(Beginning of TASK INPUT)
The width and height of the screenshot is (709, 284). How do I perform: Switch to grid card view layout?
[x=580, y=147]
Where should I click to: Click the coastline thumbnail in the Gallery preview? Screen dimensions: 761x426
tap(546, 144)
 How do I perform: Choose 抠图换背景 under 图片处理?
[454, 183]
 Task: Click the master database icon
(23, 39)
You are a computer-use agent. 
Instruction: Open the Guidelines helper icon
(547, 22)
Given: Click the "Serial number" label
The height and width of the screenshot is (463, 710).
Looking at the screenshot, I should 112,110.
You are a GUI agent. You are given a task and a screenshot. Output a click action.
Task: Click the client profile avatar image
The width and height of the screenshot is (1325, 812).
(End of TASK INPUT)
### WHAT IS REQUIRED:
Exact copies of the line with "Where should I" and of every later line in the entries make up the whole answer.

### SOLUTION BELOW:
Where should I click to: Click the coastline thumbnail in the Gallery preview? Screen dimensions: 761x426
tap(546, 144)
 How do I perform: Choose 抠图换背景 under 图片处理?
[454, 183]
 Task: Click the master database icon
(23, 39)
You are a computer-use agent. 
Instruction: Open the Guidelines helper icon
(547, 22)
Given: Click the "Serial number" label
The height and width of the screenshot is (463, 710).
Looking at the screenshot, I should 112,110.
You are a GUI agent. You are given a task and a screenshot. Output a click action.
Task: Click the client profile avatar image
The width and height of the screenshot is (1325, 812).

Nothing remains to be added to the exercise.